When I first bought this game, it was because of how much hype paradox games get in strategy video game circles. I figured why not try to the WW2 one, because I have a ton of medieval and fantasy strategy games already.
The first two times I tried to play it, I was overwhelmed, confused, and quit within an hour.
Almost a year later, a friend brought it up, repeatedly, while we were playing board games. I was again intrigued.
This time, I just dove into a confused mess of a campaign, lost horrendously, but gained some context for the game. I then watched through a series of "how to play" videos on youtube, all while interspersing bits and pieces of failed starts to campaigns.

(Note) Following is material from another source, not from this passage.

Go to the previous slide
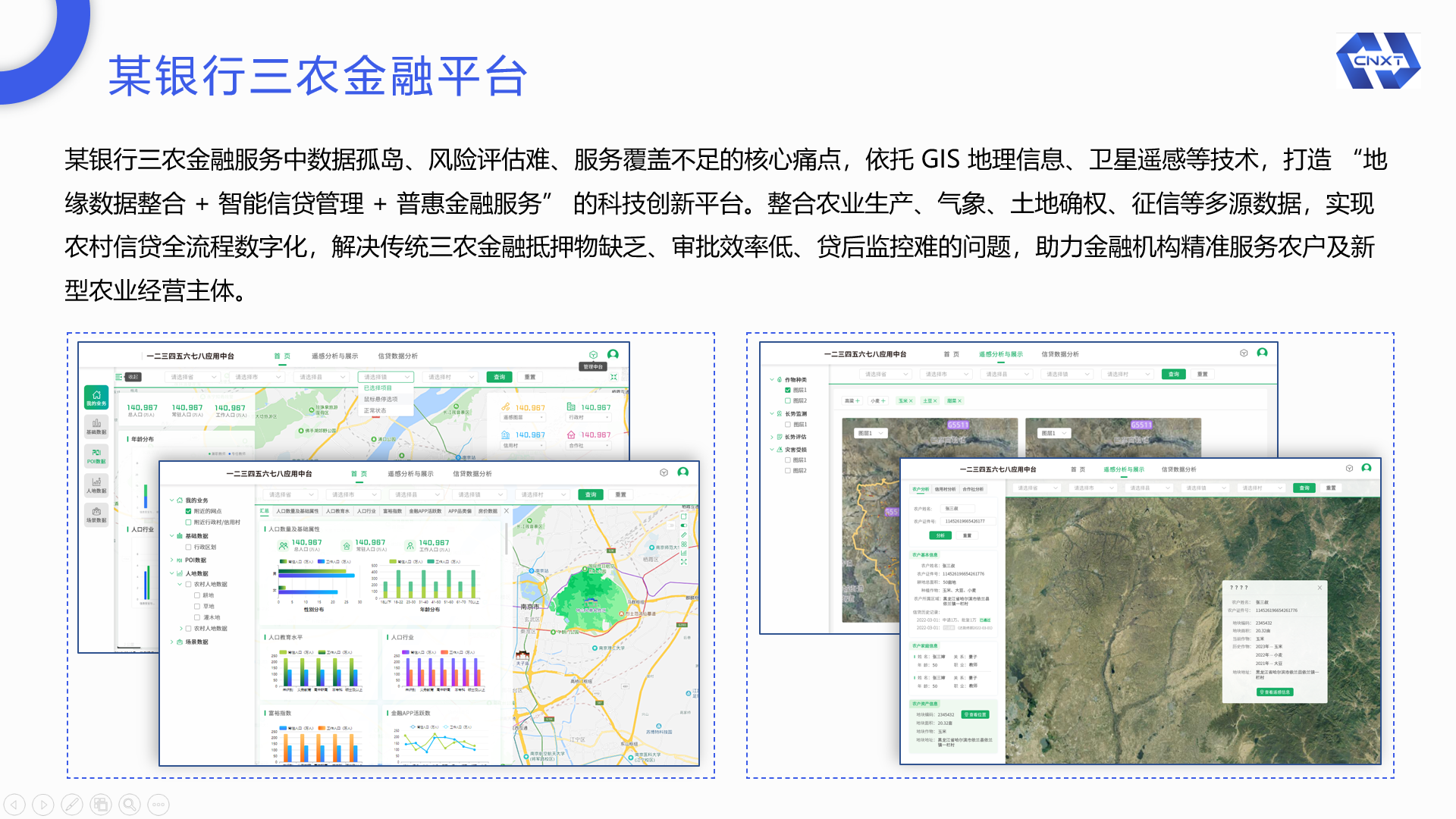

After about 20 hours of playing around, and about 5 hours of tutorial videos, and looking a few particularly confusing things up, I felt like I was ready to actually give a full campaign a try.
I promptly lost three attempts at a soviet game, where I wanted Trotsky to win the Russian Civil War. I was hooked on the "what if" scenarios I could create in the game.
Back to the drawing board, I played as the French, and had a glorious campaign that I marathon played over the course of like 3 days. roughly 15-20 hours later, I had won World War 2, conquered Germany, with Communist France!
For strategy fans, there is a lot to like in this game. However, it has a steep STEEP learning curve. You have to plan to invest time into understanding the mechanics and the intricacies, and there are so many ways you can unknowingly be shooting yourself in the foot.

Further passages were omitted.